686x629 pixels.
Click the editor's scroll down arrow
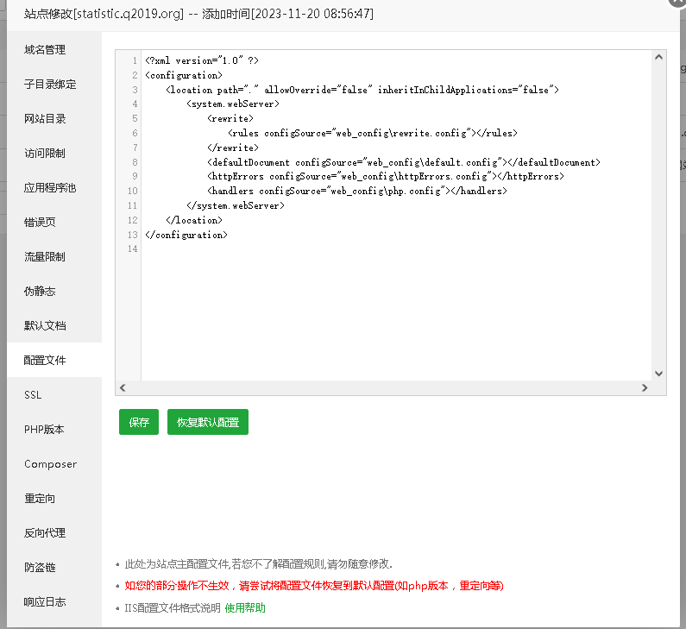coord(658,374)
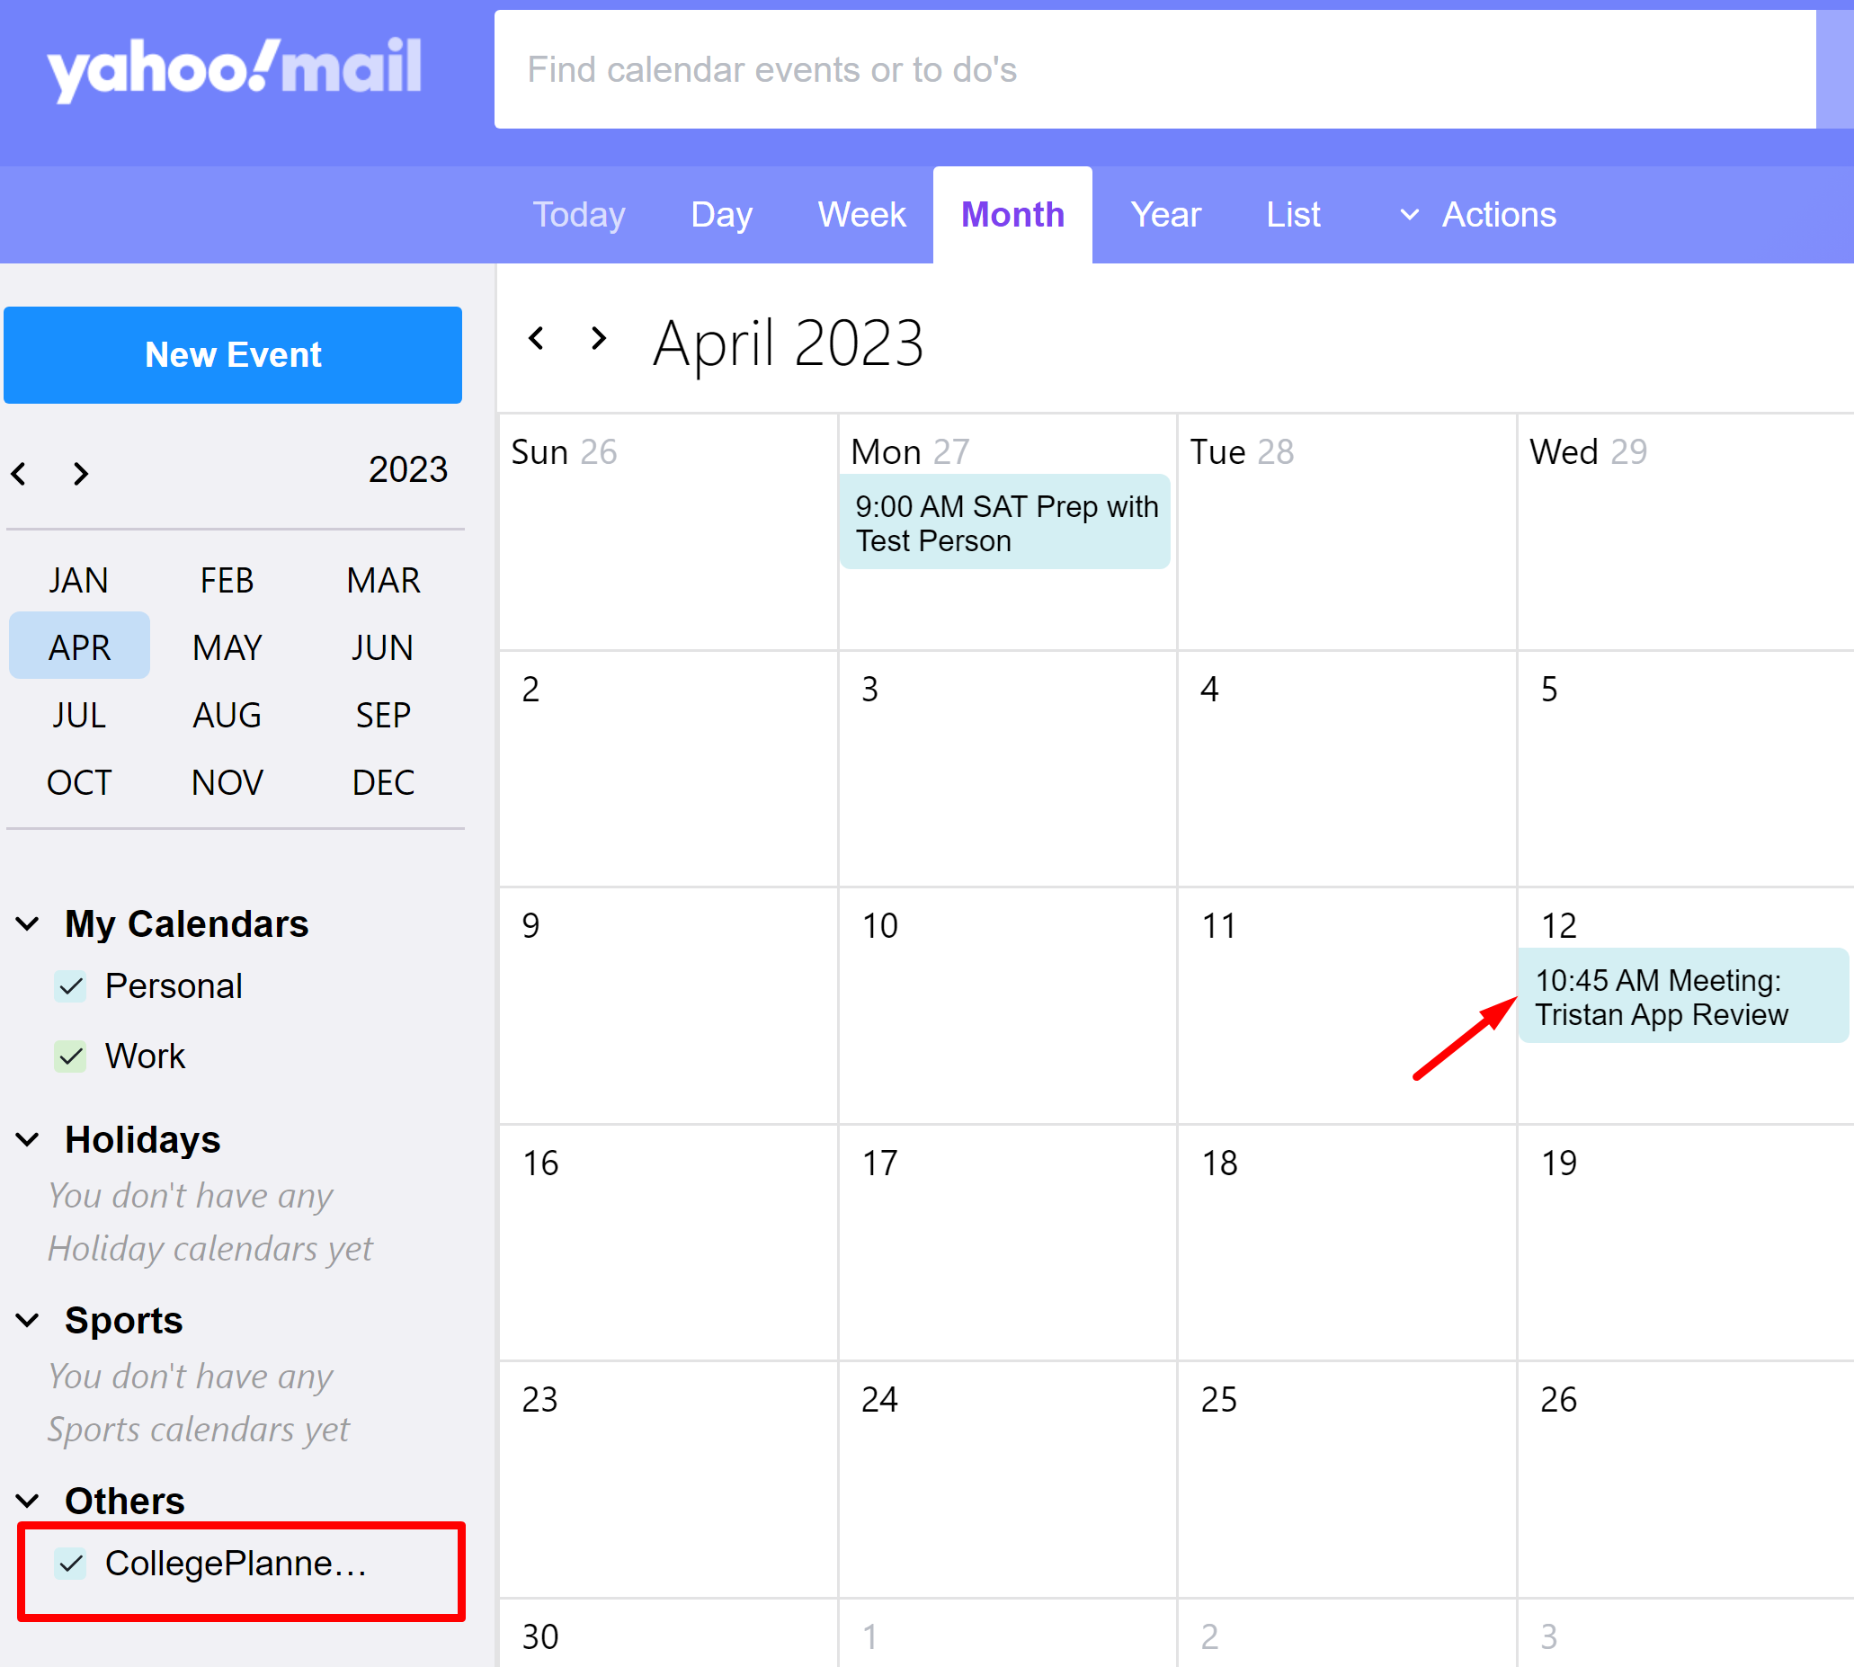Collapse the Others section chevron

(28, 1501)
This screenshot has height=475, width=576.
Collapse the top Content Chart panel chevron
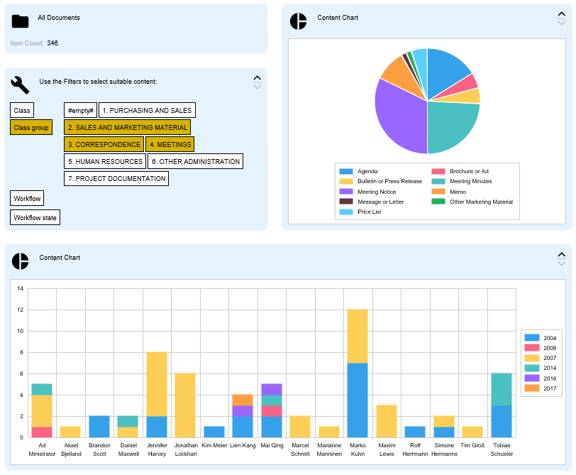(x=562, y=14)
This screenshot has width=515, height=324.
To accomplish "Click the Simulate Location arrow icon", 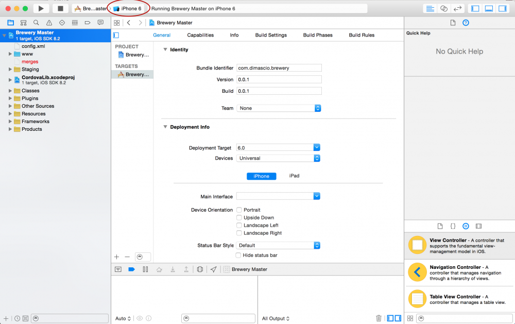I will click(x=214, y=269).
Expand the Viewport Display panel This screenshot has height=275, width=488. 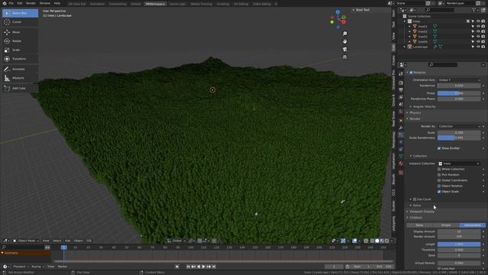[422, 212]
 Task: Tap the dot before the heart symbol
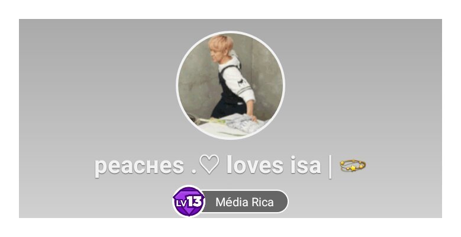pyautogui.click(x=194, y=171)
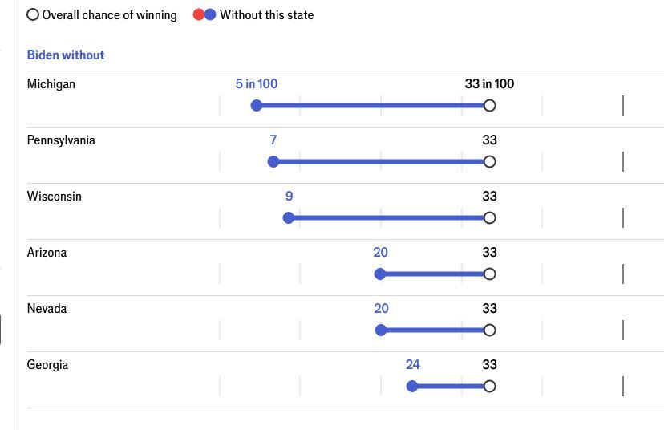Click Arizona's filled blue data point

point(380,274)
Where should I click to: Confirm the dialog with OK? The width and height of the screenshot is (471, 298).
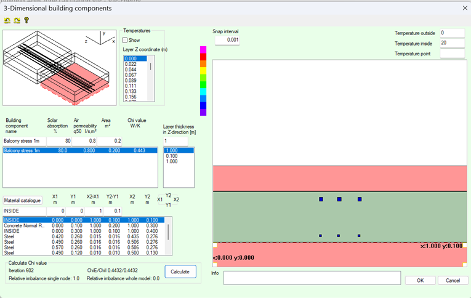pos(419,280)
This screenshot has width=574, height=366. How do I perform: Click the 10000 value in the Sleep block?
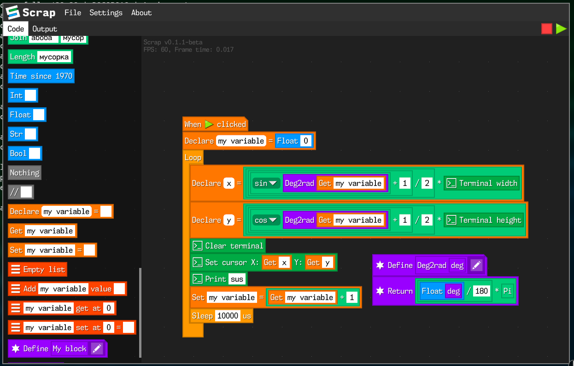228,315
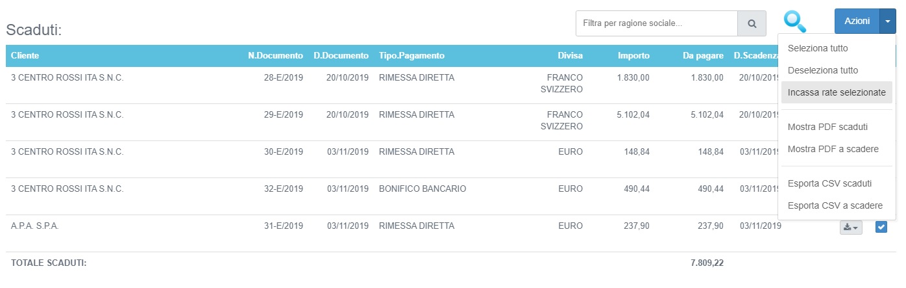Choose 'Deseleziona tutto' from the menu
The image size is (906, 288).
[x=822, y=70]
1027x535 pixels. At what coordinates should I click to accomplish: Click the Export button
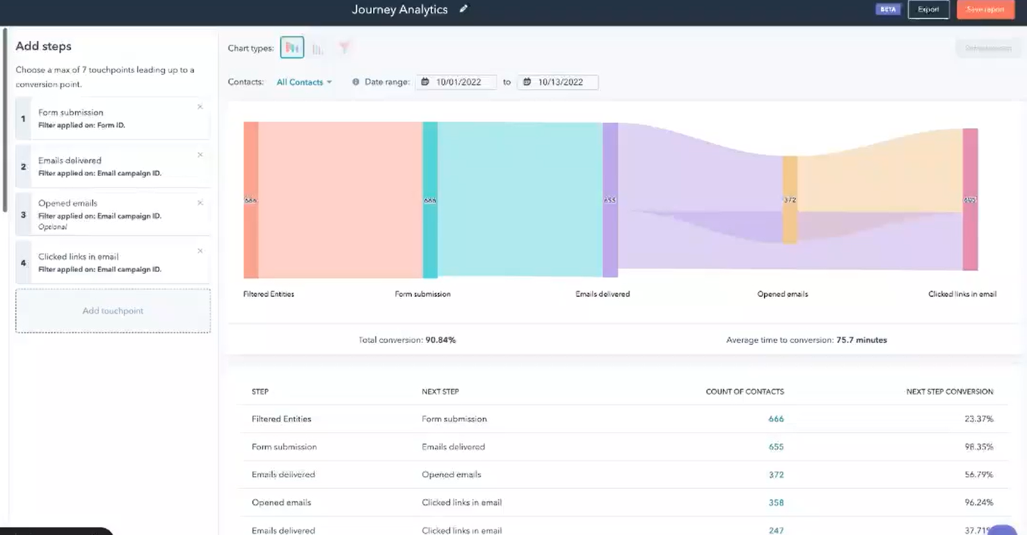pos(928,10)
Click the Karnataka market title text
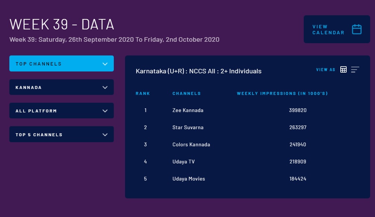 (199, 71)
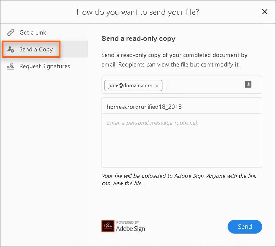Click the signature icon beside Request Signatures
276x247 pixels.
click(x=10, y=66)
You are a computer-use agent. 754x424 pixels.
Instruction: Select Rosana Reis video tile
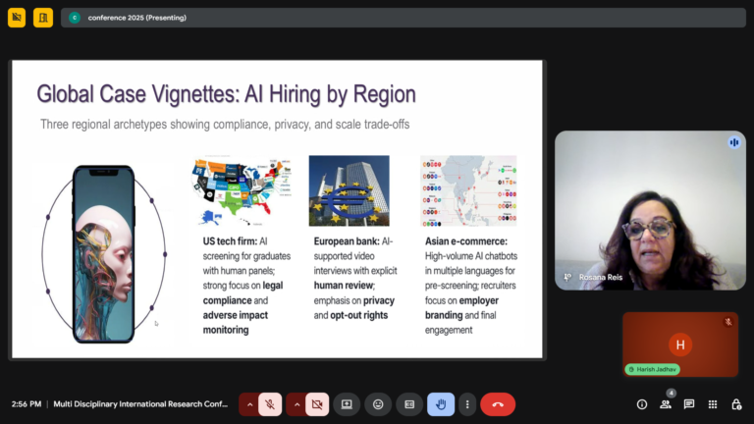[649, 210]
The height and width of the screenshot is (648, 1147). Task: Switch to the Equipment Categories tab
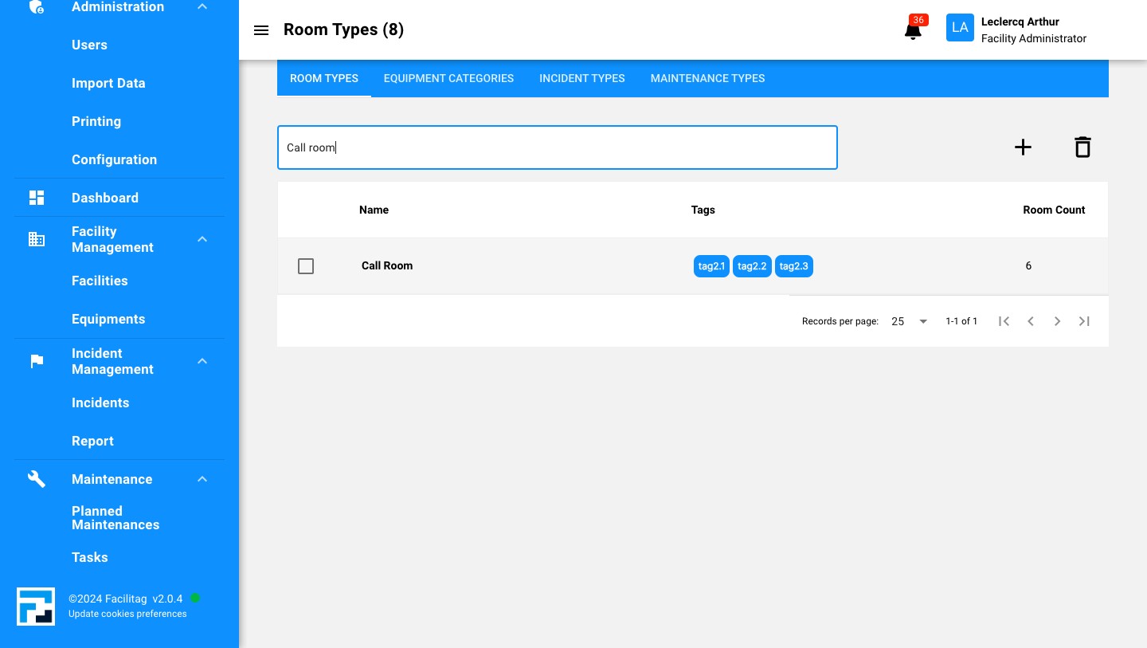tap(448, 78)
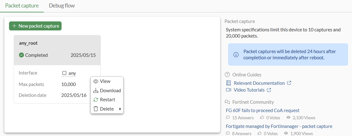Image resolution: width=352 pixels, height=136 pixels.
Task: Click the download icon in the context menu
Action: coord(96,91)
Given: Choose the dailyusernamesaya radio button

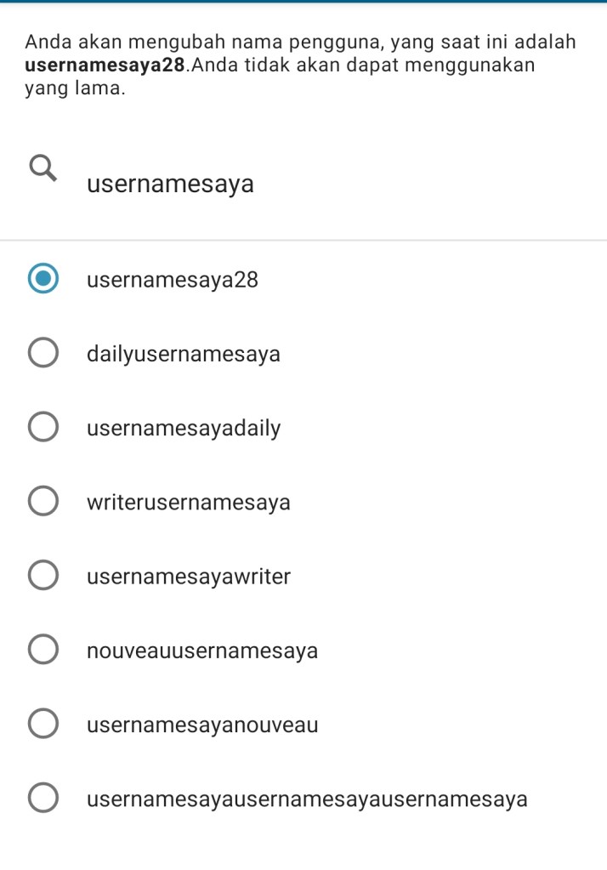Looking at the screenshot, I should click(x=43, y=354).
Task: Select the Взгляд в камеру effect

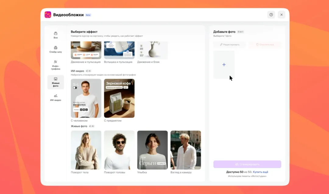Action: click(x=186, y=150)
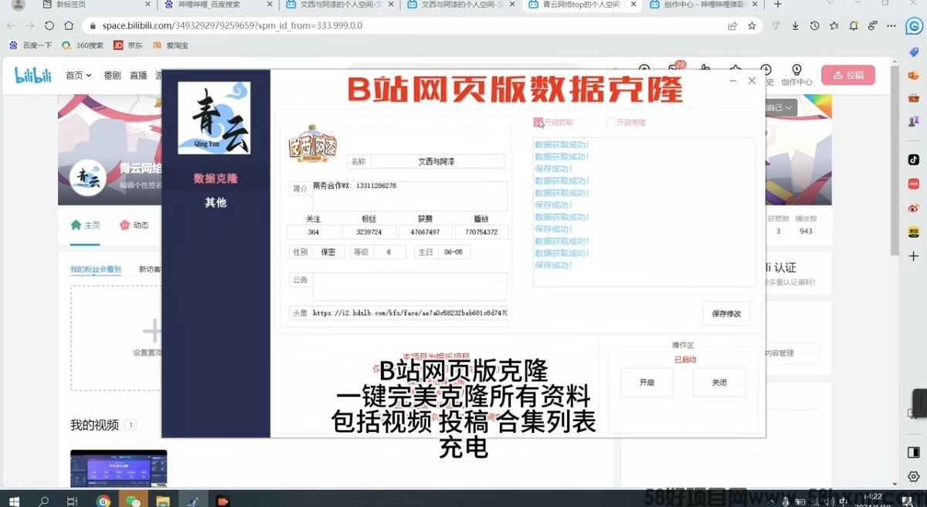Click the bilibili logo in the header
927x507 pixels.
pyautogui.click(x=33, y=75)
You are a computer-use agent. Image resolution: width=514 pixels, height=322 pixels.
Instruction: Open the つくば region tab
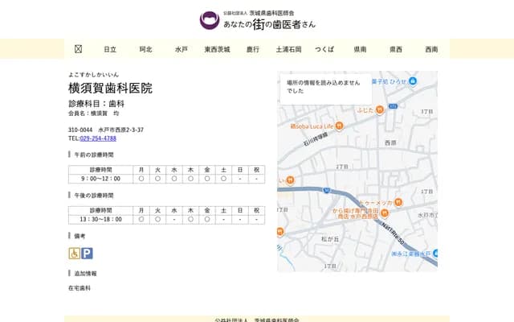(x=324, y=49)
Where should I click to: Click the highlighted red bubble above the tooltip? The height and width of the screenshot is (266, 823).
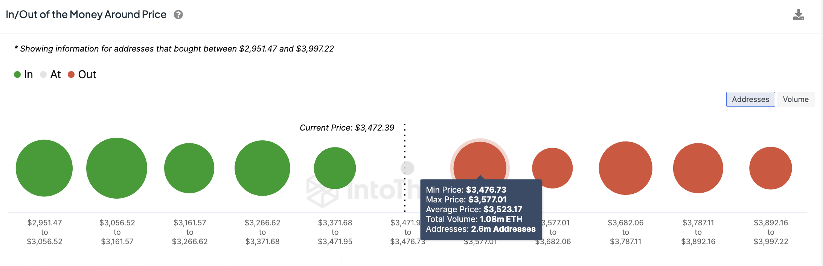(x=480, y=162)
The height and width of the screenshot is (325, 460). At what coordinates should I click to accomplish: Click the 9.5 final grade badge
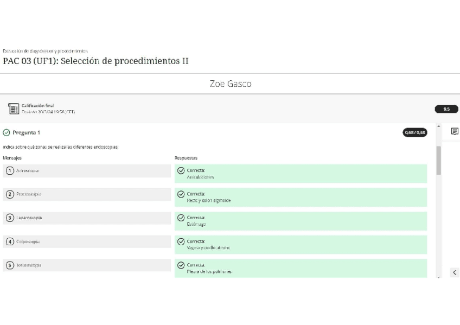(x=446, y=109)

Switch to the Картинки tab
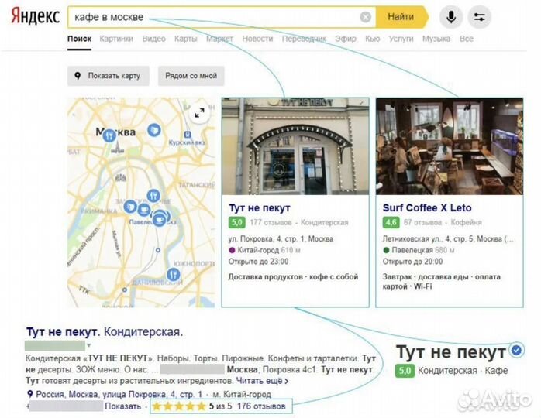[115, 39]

==========

Copy everything from the line containing "The height and width of the screenshot is (325, 460)." down to the end of the entries, keeping each line unchanged. Leave the pictures out of your copy.

The height and width of the screenshot is (325, 460). At what coordinates should I click to accomplish: Click the 9.5 final grade badge
(x=446, y=109)

Switch to the Картинки tab
[115, 39]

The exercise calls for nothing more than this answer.